OpenBLAS
OpenBLAS copied to clipboard
[WIP] Create a bunch of build tests
The build system is somewhat fragile. This script does builds using a bunch of different Makefile.rule settings, to help find bugs, regressions and corner cases in the build system. The script is not intended to be run in Travis, but as a manual test, for example before creating a new release.
There are two things this script tests:
-
All builds should succeed (might add expected failures, builds that must fail)
-
Builds that are run with equivalent options should yield the same binary (tested via SHA hash of libopenblas.so)
-
[ ] Ready for review
What is missing in travis.yml ?
What is missing in travis.yml ?
I am not sure what you mean by that. AFAIK Travis only checks if the builds succeed, but has no way of checking if the resulting binary is the one that should have been built. Since most of these tests require at least 2 builds, I think they are not suitable to be run on Travis. The only one so far that should probably be added to the Travis builds is the 32-bit build.

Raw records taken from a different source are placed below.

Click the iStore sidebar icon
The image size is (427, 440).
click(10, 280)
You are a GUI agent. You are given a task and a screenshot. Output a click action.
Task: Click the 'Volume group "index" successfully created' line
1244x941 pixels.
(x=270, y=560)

I am not yet convinced that this is worth the trouble, but I won't stop you... If your impression that the build system as a whole is fragile comes from #1974, that bug was only introduced into the develop branch a few days ago as a tentative (and as yet unconfirmed) fix for #1947.
I have found that issue when I started working on this project. IMO the build system is large, complicated and has a lot of moving parts. Also there is a large reliance on #ifdefs, flags that get passed around various makefiles and the CPU and feature detection logic is an interacting mix of makefiles, C and Perl.

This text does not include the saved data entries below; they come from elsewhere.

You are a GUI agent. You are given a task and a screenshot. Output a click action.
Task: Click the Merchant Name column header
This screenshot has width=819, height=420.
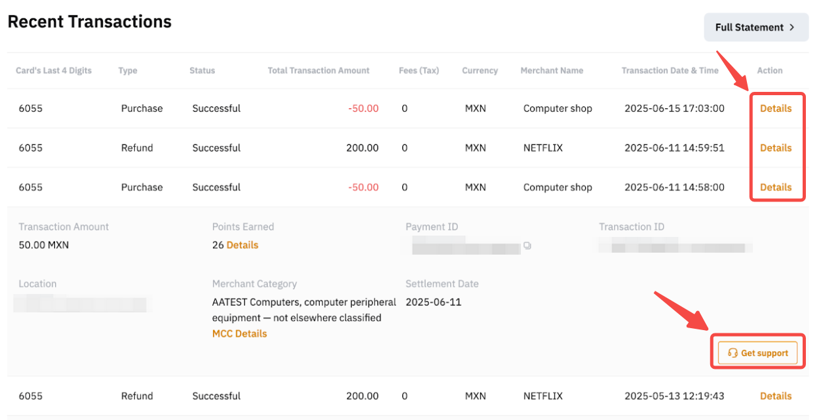[552, 70]
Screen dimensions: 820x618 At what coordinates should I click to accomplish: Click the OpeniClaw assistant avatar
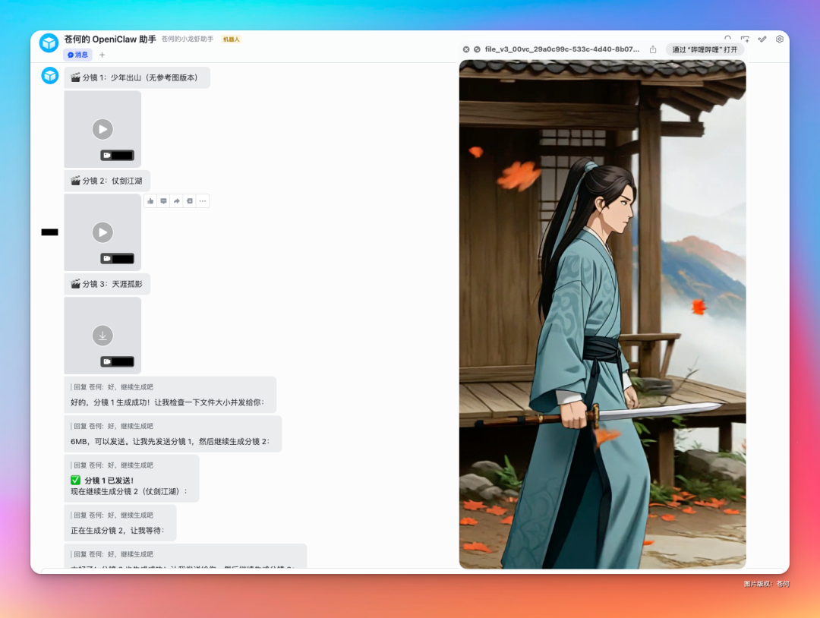[48, 43]
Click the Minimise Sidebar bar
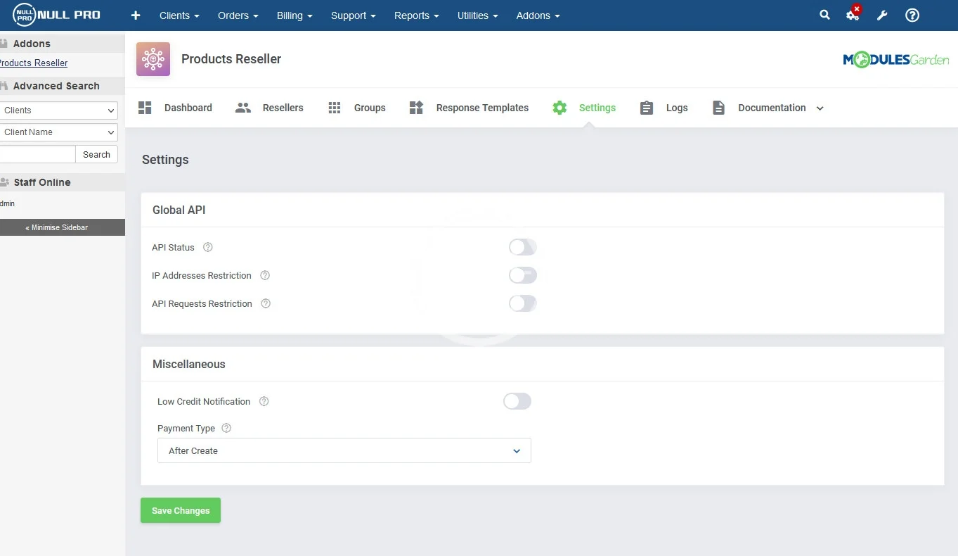This screenshot has height=556, width=958. 62,227
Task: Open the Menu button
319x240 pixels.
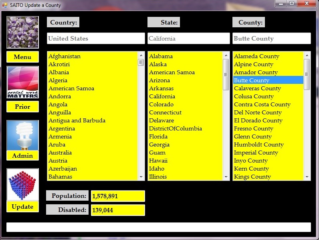Action: point(22,57)
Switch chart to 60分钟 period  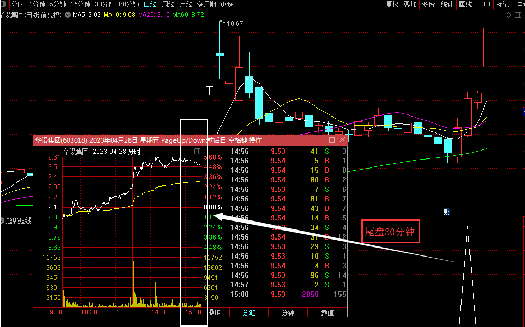[x=129, y=4]
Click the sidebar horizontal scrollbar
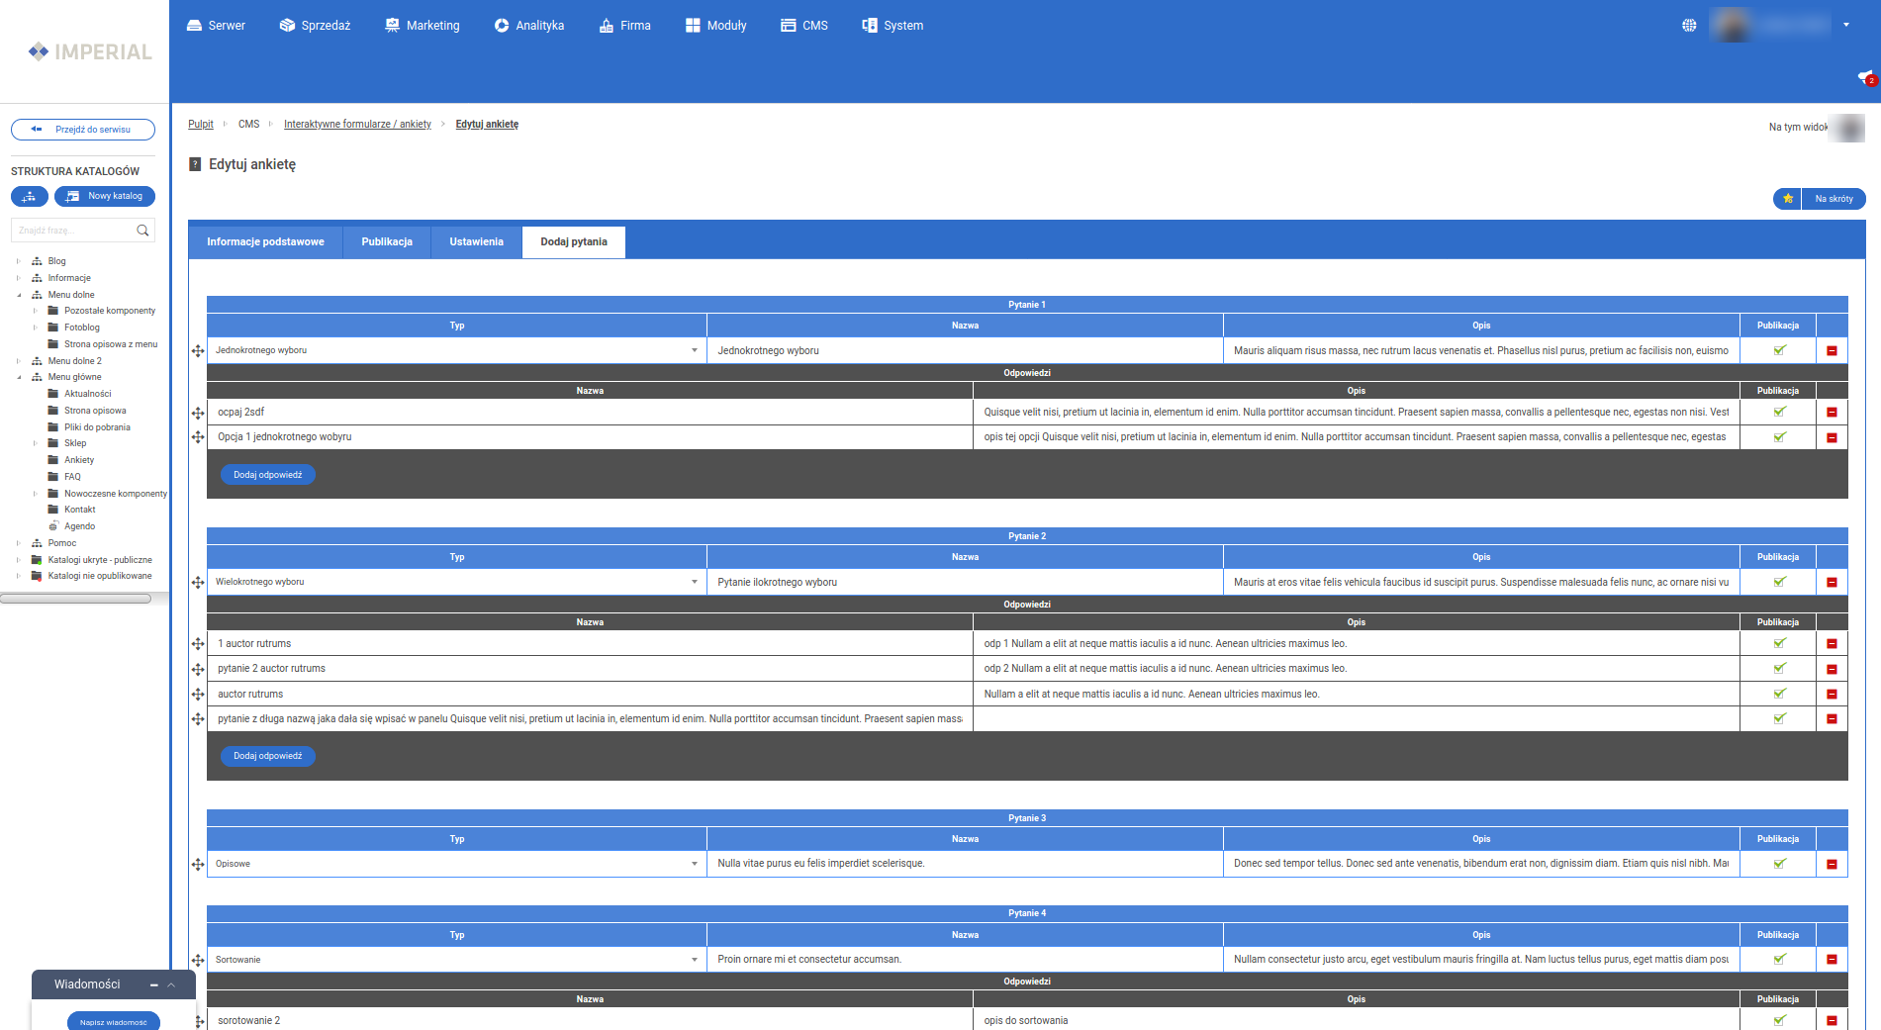Image resolution: width=1881 pixels, height=1030 pixels. 76,599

Overall the system gives me the impression that it is rather easy to break it in unexpected ways when implementing new features. I think some time ago there was an issue, where having SOME_FEATURE=<default_of_some_feature> in Makefile.rule was not equivalent to having that line commented out.
Having tests for things like this should give more confidence. Also, I want to make sure that I do not give false information regarding compile time options in #1827
Ah well, that would be #1422 (though I think I got the worst offenders already).
@martin-frbg I have found some build time quirks of the threading system, can you confirm that this the intended behavior?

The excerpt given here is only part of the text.